骨粗鬆症〔こつそしょうしょう〕 家庭の医学

 骨の量が減少して骨折を起こしやすくなっている状態が骨粗鬆症(こつそしょうしょう)です。オステオポローシスともいいます。
 加齢によりカルシウム吸収や運動不足などが起こり、骨量は減少します。女性では閉経後、女性ホルモンの欠乏のために骨の吸収(骨からカルシウムが溶け出すこと)がふえ、骨量が減少します。そのほか、副腎皮質ステロイド薬の長期服用、関節リウマチ、腎不全、肝疾患などで起こる2次性骨粗鬆症があります。
 危険因子としては、高齢、女性、閉経、両側卵巣摘出、早い閉経年齢、やせなどの身体要因のほか、食生活習慣としてカルシウム摂取不足、たんぱく摂取不足、低栄養があげられ、生活習慣として運動不足、多量喫煙、多量飲酒、過度のコーヒー摂取などがあります。遺伝的な素因があることも指摘され、骨粗鬆症の家族歴も危険因子です。
 骨折が起こらなければ症状はありません。骨折しやすい部位は背骨、股の付け根、手くび、肩などです。背骨の骨折では、腰背部の痛み、背中の曲がり変形、身長の低下などが起こります。骨粗鬆症による骨折の有無を調べ、ない場合は骨密度測定かX線像で評価します。
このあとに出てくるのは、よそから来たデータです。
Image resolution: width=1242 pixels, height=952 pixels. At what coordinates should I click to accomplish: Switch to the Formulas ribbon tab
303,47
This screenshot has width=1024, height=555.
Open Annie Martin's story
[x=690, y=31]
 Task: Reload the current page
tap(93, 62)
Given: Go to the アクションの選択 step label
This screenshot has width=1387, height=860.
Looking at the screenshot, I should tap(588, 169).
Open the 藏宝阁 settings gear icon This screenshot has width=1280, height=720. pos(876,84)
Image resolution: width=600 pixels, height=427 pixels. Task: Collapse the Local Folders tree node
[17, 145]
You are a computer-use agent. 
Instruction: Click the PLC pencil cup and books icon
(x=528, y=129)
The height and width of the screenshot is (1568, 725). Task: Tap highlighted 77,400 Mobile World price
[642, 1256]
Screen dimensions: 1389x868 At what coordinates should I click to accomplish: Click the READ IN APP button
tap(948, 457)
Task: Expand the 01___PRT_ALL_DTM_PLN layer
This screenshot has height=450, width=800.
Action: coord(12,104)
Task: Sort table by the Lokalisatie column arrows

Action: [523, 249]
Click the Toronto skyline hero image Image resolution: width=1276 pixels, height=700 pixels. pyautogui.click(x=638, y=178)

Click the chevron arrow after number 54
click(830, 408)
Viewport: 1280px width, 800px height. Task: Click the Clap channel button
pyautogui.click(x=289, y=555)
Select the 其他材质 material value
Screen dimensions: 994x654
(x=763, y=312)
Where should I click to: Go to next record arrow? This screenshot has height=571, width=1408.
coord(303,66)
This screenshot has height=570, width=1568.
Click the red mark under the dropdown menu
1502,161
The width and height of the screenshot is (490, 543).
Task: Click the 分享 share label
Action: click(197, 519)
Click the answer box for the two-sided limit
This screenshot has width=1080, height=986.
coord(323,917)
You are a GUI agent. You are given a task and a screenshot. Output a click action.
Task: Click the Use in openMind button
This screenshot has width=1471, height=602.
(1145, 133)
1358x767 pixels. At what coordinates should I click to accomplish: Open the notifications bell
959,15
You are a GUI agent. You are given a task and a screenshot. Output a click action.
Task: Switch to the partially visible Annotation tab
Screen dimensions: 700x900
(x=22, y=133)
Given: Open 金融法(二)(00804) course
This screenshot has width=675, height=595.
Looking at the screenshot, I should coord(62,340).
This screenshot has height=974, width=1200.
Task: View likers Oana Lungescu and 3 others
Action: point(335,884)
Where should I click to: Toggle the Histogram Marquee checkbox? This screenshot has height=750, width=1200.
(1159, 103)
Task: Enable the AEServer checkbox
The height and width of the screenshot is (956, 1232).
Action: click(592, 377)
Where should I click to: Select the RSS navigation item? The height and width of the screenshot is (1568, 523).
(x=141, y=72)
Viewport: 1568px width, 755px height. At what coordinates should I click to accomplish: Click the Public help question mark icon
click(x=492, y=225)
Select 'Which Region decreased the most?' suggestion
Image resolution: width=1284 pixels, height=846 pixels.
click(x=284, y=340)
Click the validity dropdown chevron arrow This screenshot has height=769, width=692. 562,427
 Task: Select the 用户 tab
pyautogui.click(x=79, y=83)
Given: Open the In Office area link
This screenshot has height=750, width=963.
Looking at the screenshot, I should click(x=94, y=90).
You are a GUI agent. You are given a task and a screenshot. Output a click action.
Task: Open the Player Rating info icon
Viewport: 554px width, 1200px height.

 骨密度の数値は、若い成人の平均値の70%未満を骨粗鬆症と診断します。骨の吸収と形成の指標として、骨代謝マーカーを測定する方法があります。

[予防][治療]
 乳製品、大豆製品、魚などのカルシウムやたんぱく質を含むバランスのよい食生活、適度な運動習慣が予防になります。青少年期から予防することが大切です。
 若いときから骨量が少ない人、早く骨量が減っていく人など、骨粗鬆症になる危険性が高い場合、あるいは骨粗鬆症とすでに診断された場合は、薬物療法がすすめられます。
 薬物療法は近年進歩が著しく、強力で有効性の高い薬が次々と開発されています。骨粗鬆症の程度やタイプ、年齢に応じた適切な薬が使用されます。おもな薬と作用機序を記載します。
1.骨が吸収されて減少するのを防ぐ薬(骨吸収抑制剤)
 ・ビスホスホネート薬:骨を吸収する細胞のはたらきを抑えて、骨を減少しにくくします。
 ・サーム:骨に対して女性ホルモンと同様に作用し、骨のカルシウムが体内に溶け出るのを抑えます。
 ・デノスマブ:骨の成分を溶かす体内のはたらきを抑え、骨を減少しにくくします。6カ月に一度皮下注射します。

2.骨をつくる薬(骨形成促進剤)
 ・副甲状腺ホルモン薬:骨の新陳代謝を促進し、新たな骨を強力につくる作用があります(毎日自分で注射する方法と1週間に1度注射する方法があります)。
 ・ロモソズマブ:骨形成促進作用と骨吸収抑制作用をともにもちます。骨折の危険性の高い骨粗鬆症に対し、月1回皮下注射します。

3.その他の薬
 ・カルシウム薬:骨量の減少を予防します。カルシウム摂取量の少ない場合に服用します。
 ・活性型ビタミンD薬:腸管からのカルシウム吸収を助け、骨を強くします。
 ・ビタミンK薬:骨がつくられるのを助けます。

 転倒予防も大切で、下肢筋肉の強化、バランス能力の向上を目指す運動が有効です。室内の段差や暗さなど、高齢者の転倒につながる生活環境を改善することも必要です。転倒したときの大腿骨近位部骨折の予防として、衝撃吸収パッド(ヒッププロテクター)が開発されています。